The Active Cosmetics Division delivered first-half growth of +3.2% like-for-like and +3.2% based on reported figures, driven by its successes in Latin America, and the worldwide advances of La Roche-Posay.

In Western Europe, there are contrasting trends: La Roche-Posay, Roger&Gallet and SkinCeuticals are posting good growth rates, but the trend at Vichy is less dynamic. Growth in the New Markets is very strong in Latin America, and lively in Asia and in the Africa, Middle East zone. The pharmacy channel is experiencing difficulties in Eastern Europe.

Multi-division summary by geographic zone

WESTERN EUROPE

In a globally flat market, L’Oréal achieved growth of +0.8% like-for-like and +1.4% based on reported figures, thanks to good scores in France, Germany and Northern Europe, and in Travel Retail. The situation is tougher in the countries of Southern Europe, particularly Greece and Portugal.

NORTH AMERICA

In the first half, North America achieved good like-for-like growth at +5.8%, in an expanding market. The Luxury Products Division made a very good start to the year, thanks in particular to the rebound at Lancôme and another period of strong growth for Kiehl’s and for fragrances. The Consumer Products Division is making clear market share gains in haircare, facial skincare and make-up. The sales growth at Essie augurs well for the future.

NEW MARKETS

In the first half, the New Markets recorded like-for-like growth of +10.1%. There is a contrast between growth rates in Asia and Latin America on the one hand, whose strong dynamism has been confirmed, and Eastern Europe on the other, now seeing a sharp slowdown.

2) The Body Shop sales

At end June, The Body Shop sales recorded like-for-like growth at +2.6%. Retail sales(1) are at +2.0%. The Body Shop pursued its expansion programme in the New Markets, accelerated the pace of its growth in e-commerce and further boosted its visibility in Travel Retail.

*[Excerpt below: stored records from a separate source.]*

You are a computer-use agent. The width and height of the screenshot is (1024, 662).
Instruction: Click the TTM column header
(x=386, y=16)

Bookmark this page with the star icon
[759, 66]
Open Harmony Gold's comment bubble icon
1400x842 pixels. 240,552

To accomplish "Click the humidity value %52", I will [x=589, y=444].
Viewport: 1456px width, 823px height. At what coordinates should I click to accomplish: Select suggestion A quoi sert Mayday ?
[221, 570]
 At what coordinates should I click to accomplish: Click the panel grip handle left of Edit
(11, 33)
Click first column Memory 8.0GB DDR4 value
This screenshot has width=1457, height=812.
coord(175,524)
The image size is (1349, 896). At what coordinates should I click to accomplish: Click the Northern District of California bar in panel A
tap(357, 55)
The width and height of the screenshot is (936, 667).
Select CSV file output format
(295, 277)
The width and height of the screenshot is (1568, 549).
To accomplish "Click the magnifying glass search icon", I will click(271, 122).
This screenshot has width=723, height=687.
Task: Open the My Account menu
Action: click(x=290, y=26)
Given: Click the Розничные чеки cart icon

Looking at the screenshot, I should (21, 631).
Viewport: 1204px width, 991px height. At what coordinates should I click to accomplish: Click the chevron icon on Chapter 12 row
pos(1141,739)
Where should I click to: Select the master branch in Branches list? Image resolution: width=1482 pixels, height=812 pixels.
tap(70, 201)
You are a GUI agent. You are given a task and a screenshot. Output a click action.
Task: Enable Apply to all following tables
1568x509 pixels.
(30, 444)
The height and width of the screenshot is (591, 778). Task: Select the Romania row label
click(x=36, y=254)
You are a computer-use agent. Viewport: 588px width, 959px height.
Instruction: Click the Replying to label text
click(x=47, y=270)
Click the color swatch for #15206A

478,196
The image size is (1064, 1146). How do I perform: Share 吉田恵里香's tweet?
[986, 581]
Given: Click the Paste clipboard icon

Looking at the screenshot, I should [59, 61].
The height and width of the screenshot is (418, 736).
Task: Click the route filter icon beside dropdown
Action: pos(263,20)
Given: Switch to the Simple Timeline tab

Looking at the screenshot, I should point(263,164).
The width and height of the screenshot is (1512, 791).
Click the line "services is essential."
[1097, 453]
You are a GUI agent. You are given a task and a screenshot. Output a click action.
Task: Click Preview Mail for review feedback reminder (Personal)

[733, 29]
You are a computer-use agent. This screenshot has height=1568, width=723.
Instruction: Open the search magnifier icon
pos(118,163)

The brand is delivering strong growth in the Middle East, Eastern Europe and Southern Asia. Western Europe remains constricted by local economic influences.

The Body Shop is bolstering its militant approach to innovations, with launches including Brush with Fashion, a Cruelty Free limited edition make-up range and Body Butter Duos packed with Community Fair Trade ingredients.

The Body Shop continued to rally unprecedented customer engagement and support for its campaign to Stop Sex Trafficking of Children and Young People, and presented the biggest Human Rights petition ever to the European Union.

At end June 2011, The Body Shop has a total of 2,645 stores.

(1) Retail sales: total sales to consumers through all channels, including franchisees.

3) Galderma sales

Galderma’s sales increased by +5.3%, like-for-like, and +13.6% based on reported figures. Epiduo (acne), Clobex (scalp psoriasis), Azzalure (muscle relaxant for frown lines), Restylane (dermal filler for wrinkles) and Cetaphil (therapeutic skincare line) recorded double-digit growth rates.

While growth in the United States and Western Europe was challenged by pricing pressure from payers and by erosion from generic forms of some of Galderma’s mature products, growth in Asia, Pacific and Latin America was particularly strong.

Q-Med, the Swedish medical device company acquired in March 2011, recorded sales growth of +18.1%.